RLHF contractors work through third-party vendors — Scale AI, Appen, Telus International — not directly for AI companies. This creates distance and plausible deniability.

Typical working conditions:

  • Pay: $1-5 per hour in Kenya, Philippines, India; $15-25 in US/Europe
  • Hours: Flexible but often 40-60 hours/week to meet targets
  • Psychological impact: Exposure to disturbing content flagged for safety review
  • Job security: None — contractors are easily replaced

The work is repetitive, poorly paid, and psychologically taxing. Attrition rates exceed 50% annually.

The Hidden Trauma

Safety evaluation contractors are specifically tasked with eliciting harmful outputs from AI systems:

  • Instructions for violence, self-harm, and illegal activities
  • Graphic sexual content and CSAM
  • Hate speech and extremist material
  • Detailed instructions for weapons and explosives

These workers spend their days trying to make AI systems produce exactly the content the models are supposed to refuse. The psychological toll is significant and largely unaddressed.

One contractor described the work: “I go home and can’t stop thinking about the things I’ve read. The AI is protected by filters. I’m not.”

The Quality Problem

RLHF depends on contractor judgment — but contractor incentives don’t always align with quality:

Speed over accuracy — Pay is often per-task, encouraging rapid rather than careful evaluation Lack of expertise — Contractors rate outputs on technical subjects they don’t understand Cultural bias — Predominantly Western contractors impose Western values on global models Inconsistent standards — Different contractors apply different criteria for “good” responses

These issues are known within AI labs. They’re accepted as necessary compromises for scaling training.

The Economic Reality

RLHF costs are significant but hidden. OpenAI reportedly spends $100M+ annually on contractor services. Anthropic and Google are likely similar.

This spending doesn’t appear in most AI economic analyses, which focus on compute costs. But human feedback is the differentiator that turns raw models into products.

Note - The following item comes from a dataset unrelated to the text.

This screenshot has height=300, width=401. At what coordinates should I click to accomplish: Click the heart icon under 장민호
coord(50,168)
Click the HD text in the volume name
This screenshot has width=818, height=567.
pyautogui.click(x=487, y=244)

The economic model depends on cheap labor in developing countries. If Kenya or the Philippines required $15/hour wages, RLHF economics would collapse.

The Contradiction

AI companies promote their technology as eliminating drudgery and empowering workers. Simultaneously, they rely on massive low-wage workforces performing the digital equivalent of factory assembly lines.

The contradiction isn’t acknowledged. Marketing materials celebrate AI autonomy while operations depend on human labor at every step:

  • Data labeling requires humans
  • RLHF requires humans
  • Safety testing requires humans
  • Output moderation requires humans

The “artificial” in artificial intelligence obscures the human effort that makes it work.

The Future

Several trends may change the RLHF landscape:

Automation — AI systems are increasingly used to pre-label data and filter obvious cases, reducing human workload Regulatory scrutiny — EU AI Act and similar legislation may require disclosure of training labor practices Unionization — Contractors in some regions are organizing for better pay and conditions Geographic shifts — As wages rise in current contractor hubs, work moves to lower-cost regions

But the fundamental dependency remains. Current AI systems cannot train themselves. They require human judgment to learn human preferences.

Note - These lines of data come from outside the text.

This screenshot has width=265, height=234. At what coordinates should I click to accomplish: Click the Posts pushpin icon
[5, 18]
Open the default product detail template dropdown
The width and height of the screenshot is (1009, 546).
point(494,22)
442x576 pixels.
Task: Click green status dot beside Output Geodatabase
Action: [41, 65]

That judgment comes from workers earning poverty wages to enable trillion-dollar valuations.

The Question

As AI capabilities advance, we should ask: who benefits from the intelligence being built?

The technology promises liberation from drudgery. But the drudgery hasn’t disappeared — it’s been outsourced, hidden, and paid less.

The AI revolution is built on invisible labor. That should trouble anyone who believes technological progress should benefit everyone.